21. Nós esperamos ver o Congresso lentamente assumindo um papel maior aqui. Depois de anos de inatividade, o Congresso está mais inclinado do que nunca em desafiar a Administração e questionar suas práticas, dado o poder do Executivo e a péssima performance das CPI´s até hoje. Entretanto, nós não esperamos que o Congresso assuma um papel de real fiscalização no futuro próximo.

22. A nível local, a percepção da corrupção varia de região para região, apesar da crença de que o Governo Federal é corrupto seja geral, no Nordeste, onde o poder ficou concentrado em poucas mãos por anos, há pouca esperança de mudança.

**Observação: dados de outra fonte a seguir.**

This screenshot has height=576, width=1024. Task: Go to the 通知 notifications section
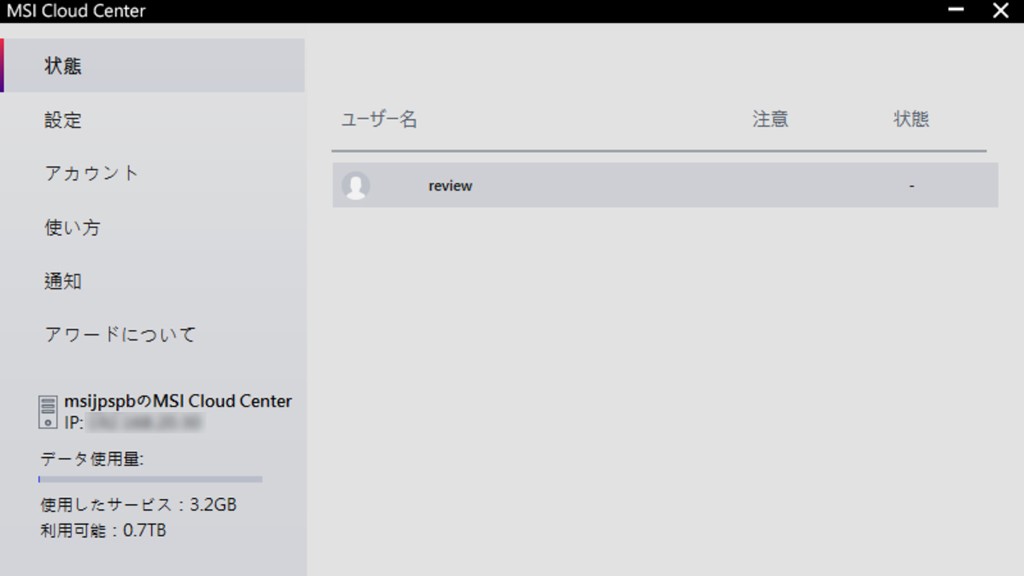(63, 281)
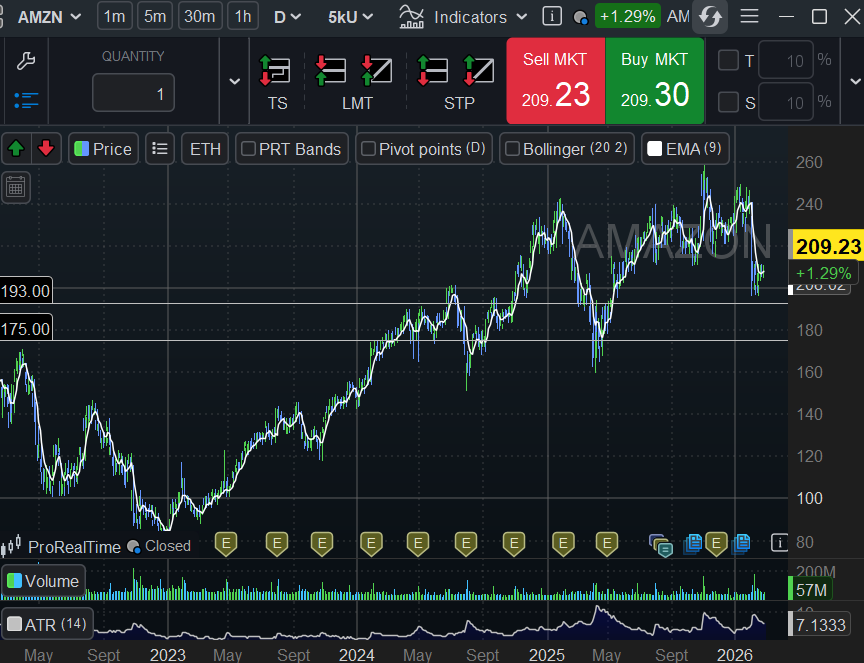This screenshot has width=864, height=663.
Task: Toggle the Bollinger (20 2) checkbox
Action: pyautogui.click(x=512, y=149)
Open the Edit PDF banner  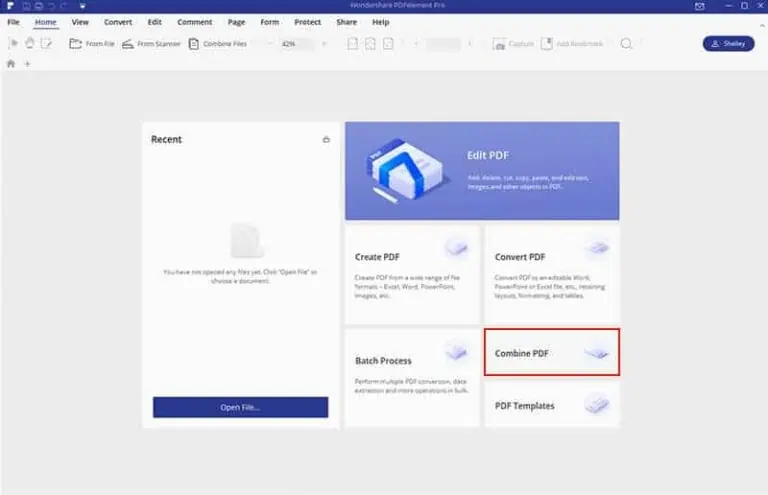pyautogui.click(x=482, y=171)
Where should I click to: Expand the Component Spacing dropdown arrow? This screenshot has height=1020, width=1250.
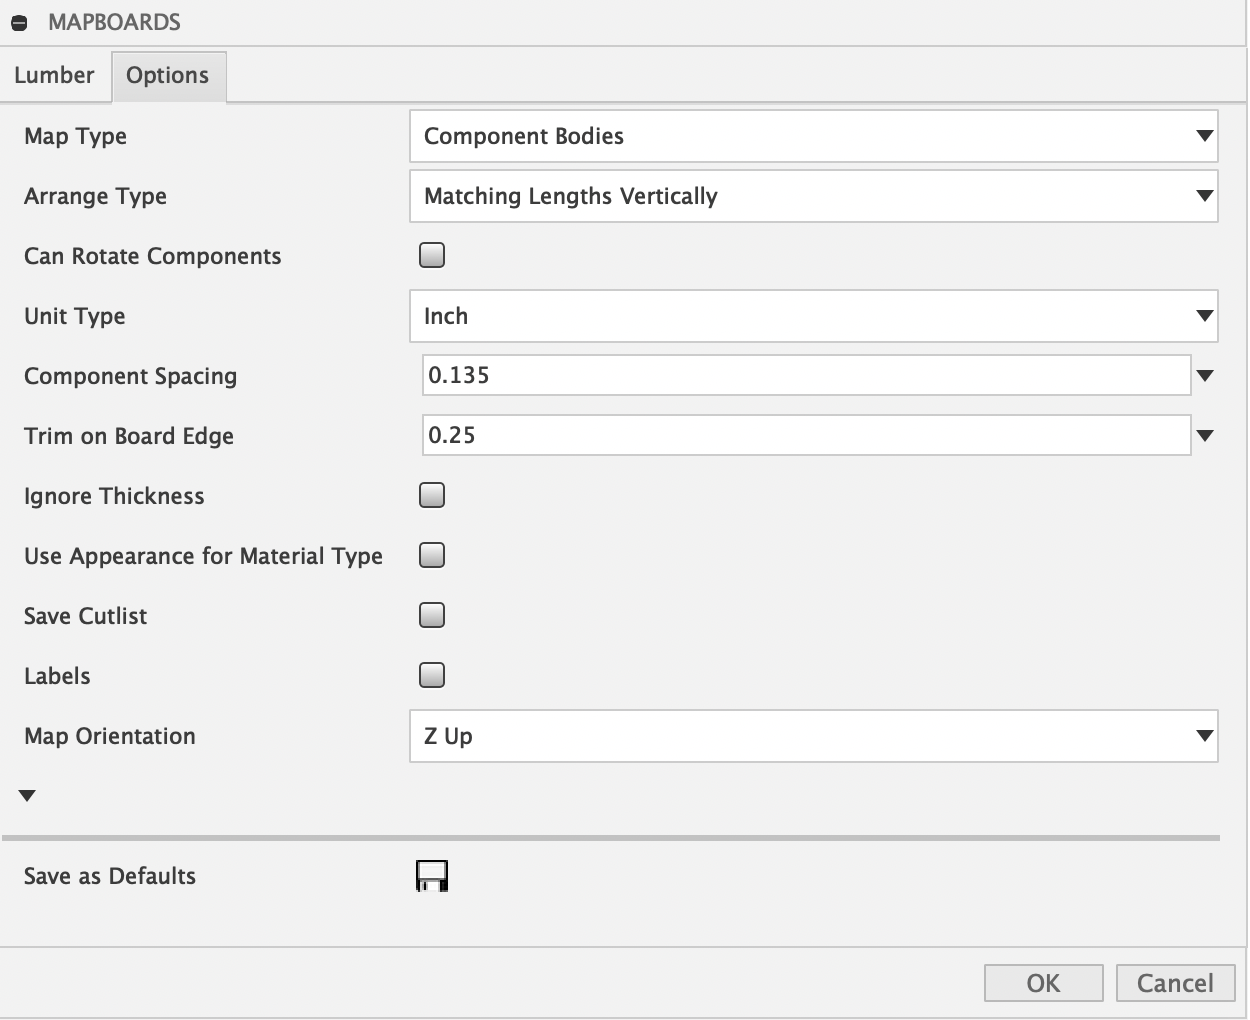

De fato, os fracos foram trazidos ao sistema pelos poderosos por meras migalhas que caem da mesa. Nas regiões mais industrializadas, há pelo menos a expectativa de que o Governo faça algo sobre a corrupção. Isso, e a insatisfação com outros serviços municipais, vai provavelmente desempenhar um importante papel na longevidade das futuras administrações estaduais.

23. Na análise final, corrupção e ilicitude são fatos da vida aceitos no Brasil, mas não são de esmagadora importância política e econômica. O brasileiro médio está preocupado e até bravo com ela, mas isso forma uma parte de uma frustração maior com a inflação, desemprego e uma economia que continua em declínio.